Amanda Muggleton has the room in the palms of her hands as she assumes the role of actress and femme fatale Coral Browne (23rd July, 1913 – 29th May, 1991), who won the 1984 TV BAFTA for An Englishman Abroad. At just over an hour, this one person play, written by Maureen Sherlock, is the story of Melbourne-born Browne’s life as told through a series of often ribald and irreverent tales.

We learn she was born in West Footscray and that her mother was a snob, which Muggleton, as Coral, maintains probably led to her career. She undertook elocution lessons and proved to be adept, but her mum was never satisfied, rather inevitably finding fault. Acting wasn’t Coral’s first choice. She trained to be an artist, but fell into the profession while painting a set in a local theatre when one of the leads fell ill. Throughout her subsequent career she was often given the role of the slapper, floosie or scarlet woman.

Photos by David Parker

At age 18, Coral signed up with impresario JC Williamson and had 20 leading roles in three years. By way of reward, for her 21st birthday she was gifted a return passage to England and 50 pounds. Her mother went with her, but as Coral’s London theatrical career started to take off, her mum returned to Australia.

Coral’s sexual conquests read like a who’s who of some of the biggest names in the business. From Maurice Chevalier, Paul Robeson and Rex Harrison to Douglas Fairbanks Junior, Cecil Beaton and Jack Buchanan – she had them all. Many were married or between marriages. Clearly, Coral liked to have a good time. She herself tied the knot twice, once to homosexual Philip Pearman and then to Hollywood star Vincent Price. She also befriended notorious spy Guy Burgess.

Hers was a rich and colourful life. As Muggleton tells it, elocution or otherwise, Coral wasn’t afraid to liberally drop the F-bomb and could mix it with the best of them. She also knew how to dress with style and elegance. She enjoyed many choice theatrical West End roles in some of the finest venues before moving to the US after her second marriage.

Coral Browne’s life unfolds on stage with a number of choice one liners – some of which are real humdingers. She had a sharp wit. At the outset, her belongings are scattered across an armchair and strewn over a couple of large tables. Through the course of proceedings, she picks up and refers to several bits and pieces, which she gradually packs into a number of boxes, ready to donate to a Melbourne museum.

As she refers to some of those who entered her life and who were important to her, Muggleton, as Coral, flicks through a photo album. A number of pictures and film footage are shown on a large video screen at the back of the stage. Muggleton brings energy, sass and a sense of fun to Coral’s persona. She immediately endears herself to an appreciative audience. She assumes a variety of accents as she continues to spin yarns.

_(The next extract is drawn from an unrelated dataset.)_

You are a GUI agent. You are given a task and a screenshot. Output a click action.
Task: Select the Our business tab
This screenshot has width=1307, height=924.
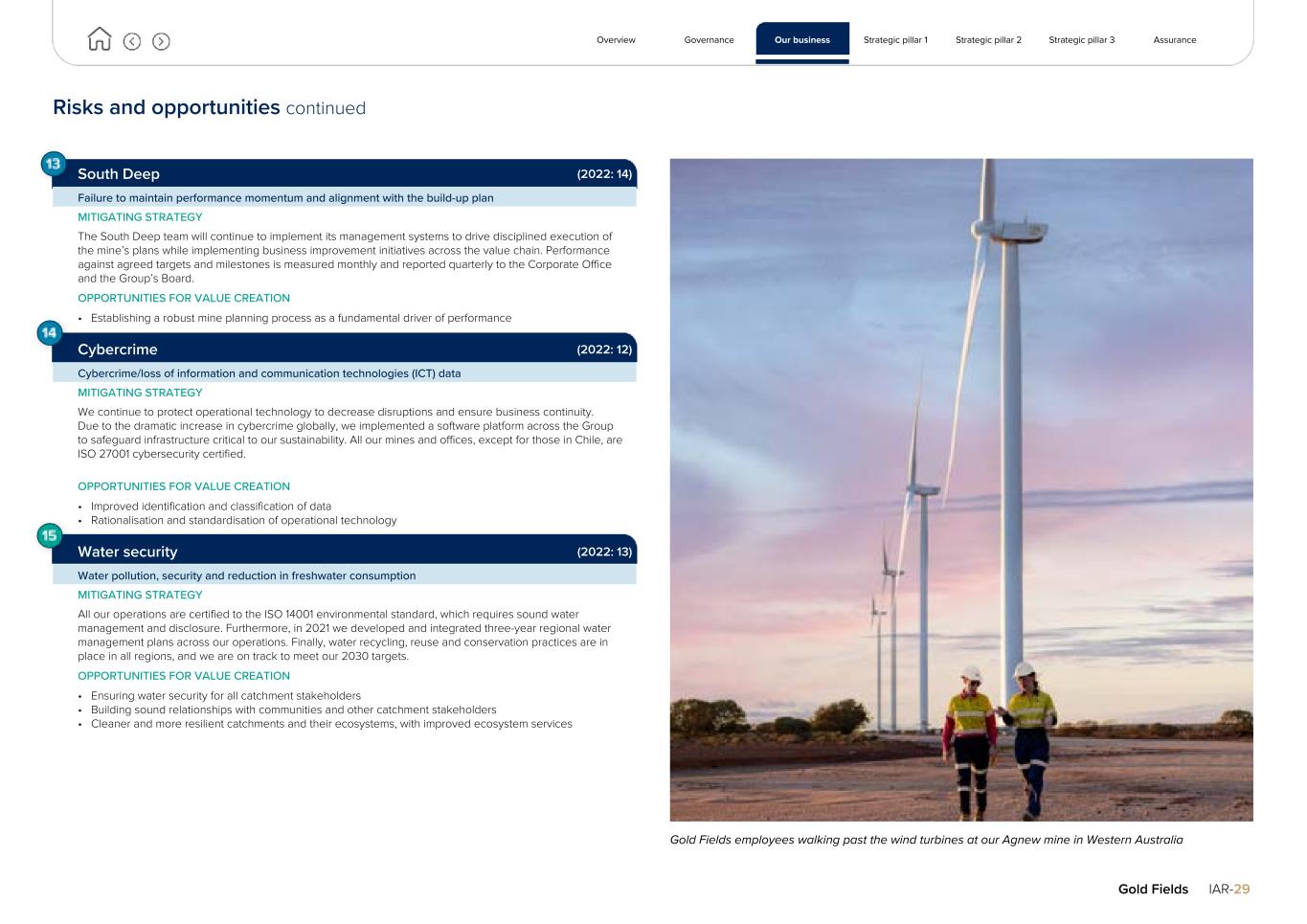801,40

The play is verbiage dense – a lot is packed in there – and Muggleton maintains a continuous pace, as the role demands. I dare say there were some opening night nerves as the delivery wasn’t word perfect, but that hardly mattered for Muggleton and Carol Browne’s fulsome and fruitful life – one well lived – went down a treat. Directed by Nadia Tass, Coral Browne: This F**king Lady shocks and delights, as was its intention. It is playing at Brunswick Ballroom until 18th April, 2021.